We were expecting 12.5% growth in 2020, but now we reckon semiconductor revenue is going to drop by almost 1%. That figure would be a lot worse if memory wasn’t so much in demand – if we take memory out of the equation then the market will decline by 6.1%, and the impact is going to last for years to come.
Chip fabrication itself had weathered the storm pretty well – fabs are inherently clean, with workers swathed in protective outfits – but access to raw materials are starting to bite and population lockdowns are disrupting every business. Chip production could ramp back up pretty quickly, but there’s little point in making chips if no-one can afford the products that use them.

The big hit is in consumer spending. A new smartphone is very low on the priority list of someone stockpiling toilet paper, and government-backing wages will only stretch so far (80% in the UK, and based on “declared” income which ignores many cash payments). When the dust settles consumers are going to have less money to spend, which means fewer smartphones, stretching the life on cars, and putting off a new TV (at least until there’s some sports to watch).

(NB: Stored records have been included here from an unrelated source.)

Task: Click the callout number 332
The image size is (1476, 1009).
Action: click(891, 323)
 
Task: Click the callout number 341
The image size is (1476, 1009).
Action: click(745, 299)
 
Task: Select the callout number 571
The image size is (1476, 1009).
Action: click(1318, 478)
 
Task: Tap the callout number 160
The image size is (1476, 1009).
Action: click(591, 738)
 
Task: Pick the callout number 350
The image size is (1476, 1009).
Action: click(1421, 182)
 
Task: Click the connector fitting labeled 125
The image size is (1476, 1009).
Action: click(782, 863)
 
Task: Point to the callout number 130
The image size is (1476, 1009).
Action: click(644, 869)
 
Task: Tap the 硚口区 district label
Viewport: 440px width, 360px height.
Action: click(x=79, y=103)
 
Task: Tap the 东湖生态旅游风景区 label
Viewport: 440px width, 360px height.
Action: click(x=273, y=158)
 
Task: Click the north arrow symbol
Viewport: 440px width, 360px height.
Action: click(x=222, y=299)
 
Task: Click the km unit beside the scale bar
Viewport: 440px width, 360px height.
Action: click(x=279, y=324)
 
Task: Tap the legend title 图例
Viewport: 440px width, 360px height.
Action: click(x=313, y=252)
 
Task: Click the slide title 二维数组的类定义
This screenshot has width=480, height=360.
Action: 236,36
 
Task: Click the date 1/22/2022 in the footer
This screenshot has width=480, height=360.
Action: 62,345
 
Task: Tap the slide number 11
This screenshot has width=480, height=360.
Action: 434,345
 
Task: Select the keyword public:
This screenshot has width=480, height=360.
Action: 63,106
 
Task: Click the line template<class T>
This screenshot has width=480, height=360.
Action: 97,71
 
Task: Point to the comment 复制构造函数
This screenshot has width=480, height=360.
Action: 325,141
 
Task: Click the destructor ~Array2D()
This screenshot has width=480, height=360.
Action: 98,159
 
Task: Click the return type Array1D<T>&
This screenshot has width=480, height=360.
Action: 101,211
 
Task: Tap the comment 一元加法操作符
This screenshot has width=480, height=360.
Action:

The magical incantation: “5G” was supposed to hike up smartphone sales in 2020, but the impact will now be muted. We will see 5G handsets, and the associated increased in average pricing, ramp up in 2020, but it’ll be the tail end of the year.

Automotive production has been halted in many countries, which will probably mesh with reduced demand. China now accounts for 30% of global vehicle manufacturing, and domestic production in February 2020 was down almost 80% on the previous year. China is an extreme example, but global vehicle production (and sales of the associated semiconductors) will be down significantly compared to 2019.

Businesses spending will also slow, but the impact will be more subtle. Upgrades will be postponed as companies husband cash against ongoing disruption. Cloud providers are ramping up services right now, and server silicon will be flat against 2019, but cloud services may find themselves oversupplied once everyone goes back to the office. Enterprise spending on PCs and infrastructure will bounce back a bit, but not in the short term.

All the bad news is detailed in our Forecast Alert: 2020 Semiconductor Revenue Downgraded by $55 Billion Due to COVID-19 Impact, but the tl;dr – revenue is going to go down, at least until 2021, and recovery is going to more of a “U” than a “V”.